Max And Freya Have 5 Eggs now, First is due to hatch 19-21st may ^^


----------



## kfelton0002 (Mar 12, 2010)

YAY! Looks like we will be having babies around the same time! Duke and Daisy looks to have already started incubating their egg, so I'm expecting my first baby on May 25th or 26th. CAN'T WAIT!!


----------



## SweetSimmy (Sep 1, 2008)

Wow if it hatches on 26th, It will have same bday as Freya


----------



## SweetSimmy (Sep 1, 2008)

Well i candled the eggies, and im seeing the beginning of development from the first 2 eggies
Heres what i am seeing


----------



## kfelton0002 (Mar 12, 2010)

Looks like they are coming along nicely then.


----------



## SweetSimmy (Sep 1, 2008)

I decided to check the eggies again just now. And 4 of the 5 eggs have veins, i probably didnt look hard enough yesterday. that 1 egg without them is probably the dud


----------



## SweetSimmy (Sep 1, 2008)

EGG #6 
i was sure she'd be done, but apparently not lol

other eggies are getting along in development. im expecting the first hatch by next week


----------



## kfelton0002 (Mar 12, 2010)

Wow they are going to have a nest full!! Those 6 hungry mouths will definitely keep mom and dad very busy!! Are you going to pull your babies at two weeks to hand feed or are you going to let the parents raise them?


----------



## SweetSimmy (Sep 1, 2008)

parents will raise them. but ill atleast hold them often, i dont have the time to handfeed myself.

Btw.... EGG 7


----------



## SweetSimmy (Sep 1, 2008)

Egg 8 lol it happened saturday

first baby will hatch on thurs or fri


----------



## kfelton0002 (Mar 12, 2010)

Jeeze... it sounds like your little girl is going for a really large clutch! I hope she will be able to cover them all! My pair quit at egg #4 but they are notorious for double clutching before the babies are 2 weeks old, which is perfect b/c that is when I'll be pulling the little buggers for handfeeding! If they continue to have small clutches, I may let them go for 3 clutches instead of 2 this year.


----------



## SweetSimmy (Sep 1, 2008)

egg 9, and the boyfriend felt her abdomen and says there may be a 10 as well


----------



## SweetSimmy (Sep 1, 2008)

Well First baby will hatch tommorow or friday. I can hardly wait OMGOMGOMGOMG


----------



## kfelton0002 (Mar 12, 2010)

Post pics ASAP!! lol


----------



## SweetSimmy (Sep 1, 2008)

first egg hasnt hatched and it was supposed to friday. so we guess its probably the cracked egg that was in the bundle. however the others are going along well in development. a baby is expected to hatch today, so ill keep you all updated on that. My boyfriend candled them and confirmed that the oldest eggs are extremely close to hatching

Dont worry ill definetly post pics


----------



## kfelton0002 (Mar 12, 2010)

When the air cell begins to tilt to one side and you start to see the chick's movement inside the air cell, the chick is preparing to pip (cut out of the shell). Once the chick breaks through the membrane of the air cell and begins to deplete the oxygen inside, carbon dioxide builds up which is what triggers the chick to cut out of the shell. After you see the first external pip mark, hatching should take place 24-48 hours afterwards. 
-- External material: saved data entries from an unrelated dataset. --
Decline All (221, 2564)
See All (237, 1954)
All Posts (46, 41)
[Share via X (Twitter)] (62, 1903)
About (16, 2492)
Also, if you notice a crack in one of your eggs and catch it early enough before too much moisture has been lost inside the egg, you can repair it. Just take some formaldehyde free fingernail polish (clear coat) and apply it over the crack. Before it dries, place a small piece of toilet paper over the clear coat and press it gently to seal it. Let it dry for a few minutes before putting it back in the nest to prevent any bedding or feathers from sticking to it and voila! I have had many of our chicken eggs to successfully hatch after being cracked and repaired this way, and I have had one cockatiel egg that the parents accidently cracked to hatch after using this method. 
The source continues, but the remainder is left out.